Steve Trapilo

No. 65
- Position: Guard

Personal information
- Born: September 20, 1964 Boston, Massachusetts, U.S.
- Died: May 21, 2004 (aged 39) Effingham, New Hampshire, U.S.
- Listed height: 6 ft 5 in (1.96 m)
- Listed weight: 281 lb (127 kg)

Career information
- High school: Boston College High School
- College: Boston College
- NFL draft: 1987: 4th round, 96th overall pick

Career history
- New Orleans Saints (1987–1992); New England Patriots (1993)*;
- * Offseason and/or practice squad member only

Awards and highlights
- Second-team All-American (1986); First-team All-East (1986); 2× Second-team All-East (1984, 1985);

Career NFL statistics
- Games played: 57
- Games started: 52
- Fumble recoveries: 1
- Stats at Pro Football Reference

= Steve Trapilo =

American football player (1964–2004)

Stephen Paul Trapilo (September 20, 1964 – May 21, 2004) was an American professional football player who was a guard in the National Football League (NFL).

Trapilo was born in Boston, Massachusetts, and played scholastically at Boston College High School.
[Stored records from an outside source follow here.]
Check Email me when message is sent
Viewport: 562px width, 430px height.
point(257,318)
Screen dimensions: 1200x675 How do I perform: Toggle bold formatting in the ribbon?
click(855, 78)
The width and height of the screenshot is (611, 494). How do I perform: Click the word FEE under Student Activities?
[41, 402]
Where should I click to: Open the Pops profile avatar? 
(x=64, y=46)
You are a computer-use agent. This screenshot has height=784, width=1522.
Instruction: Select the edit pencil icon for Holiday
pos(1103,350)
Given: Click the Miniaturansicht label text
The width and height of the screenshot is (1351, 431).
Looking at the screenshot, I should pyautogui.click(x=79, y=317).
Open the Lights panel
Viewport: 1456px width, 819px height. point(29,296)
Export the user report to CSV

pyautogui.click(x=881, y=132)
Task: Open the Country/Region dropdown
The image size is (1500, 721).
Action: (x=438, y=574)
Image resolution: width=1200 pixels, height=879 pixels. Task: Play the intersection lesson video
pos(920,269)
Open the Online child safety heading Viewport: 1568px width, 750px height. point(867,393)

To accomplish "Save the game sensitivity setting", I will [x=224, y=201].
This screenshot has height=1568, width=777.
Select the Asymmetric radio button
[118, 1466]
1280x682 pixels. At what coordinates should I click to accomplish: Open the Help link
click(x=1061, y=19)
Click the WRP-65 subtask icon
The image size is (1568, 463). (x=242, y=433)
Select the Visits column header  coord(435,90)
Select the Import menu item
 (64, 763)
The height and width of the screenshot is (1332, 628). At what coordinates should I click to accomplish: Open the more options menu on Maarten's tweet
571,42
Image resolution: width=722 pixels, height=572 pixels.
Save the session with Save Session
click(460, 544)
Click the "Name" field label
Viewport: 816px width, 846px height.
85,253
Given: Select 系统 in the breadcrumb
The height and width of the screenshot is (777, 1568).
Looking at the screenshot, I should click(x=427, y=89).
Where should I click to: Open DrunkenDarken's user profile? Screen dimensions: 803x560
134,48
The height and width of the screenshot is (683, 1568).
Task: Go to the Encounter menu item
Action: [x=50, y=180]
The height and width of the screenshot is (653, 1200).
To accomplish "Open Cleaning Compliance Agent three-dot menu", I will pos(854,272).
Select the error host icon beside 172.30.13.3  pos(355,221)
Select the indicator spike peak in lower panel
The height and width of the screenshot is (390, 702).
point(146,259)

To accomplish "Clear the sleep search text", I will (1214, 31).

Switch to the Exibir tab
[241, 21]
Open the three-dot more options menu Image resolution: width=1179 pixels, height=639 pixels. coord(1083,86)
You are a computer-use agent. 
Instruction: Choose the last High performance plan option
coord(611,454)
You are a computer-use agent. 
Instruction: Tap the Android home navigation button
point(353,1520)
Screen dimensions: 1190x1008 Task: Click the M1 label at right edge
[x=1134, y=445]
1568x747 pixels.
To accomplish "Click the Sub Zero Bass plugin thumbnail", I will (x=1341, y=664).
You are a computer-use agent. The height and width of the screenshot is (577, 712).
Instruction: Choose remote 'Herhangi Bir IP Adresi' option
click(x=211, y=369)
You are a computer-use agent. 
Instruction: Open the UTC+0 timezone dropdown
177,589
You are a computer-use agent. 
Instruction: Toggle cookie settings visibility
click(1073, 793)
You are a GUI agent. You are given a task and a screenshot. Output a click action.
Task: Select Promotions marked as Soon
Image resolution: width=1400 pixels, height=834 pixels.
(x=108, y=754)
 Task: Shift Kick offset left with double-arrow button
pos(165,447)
He played collegiately for the Boston College Eagles, where he was honored by the Associated Press and United Press International as a second-team All-American as a senior.

==Professional career==
Trapilo was selected by the New Orleans Saints in the fourth round (96th overall) of the 1987 NFL draft. He spent four seasons with the Saints, starting all 16 games in 1989 and 1990. He joined them again for the 1992 season, after not playing in 1991.

Pre-draft measurables
| Height | Weight | Arm length | Hand span | 40-yard dash | 10-yard split | 20-yard split | 20-yard shuttle | Vertical jump | Broad jump | Bench press |
|---|---|---|---|---|---|---|---|---|---|---|
| 6 ft 4+1⁄2 in (1.94 m) | 284 lb (129 kg) | 32+1⁄2 in (0.83 m) | 10+1⁄4 in (0.26 m) | 5.22 s | 1.74 s | 3.03 s | 4.91 s | 23.5 in (0.60 m) | 8 ft 1 in (2.46 m) | 26 reps |

==Personal life==
Trapilo's son Ozzy was as an offensive tackle at Boston College. Ozzy was selected by the Chicago Bears with the 56th pick in the 2025 NFL draft.

==Death==
Trapilo died of a heart attack on May 21, 2004, while on vacation with his family in Effingham, New Hampshire.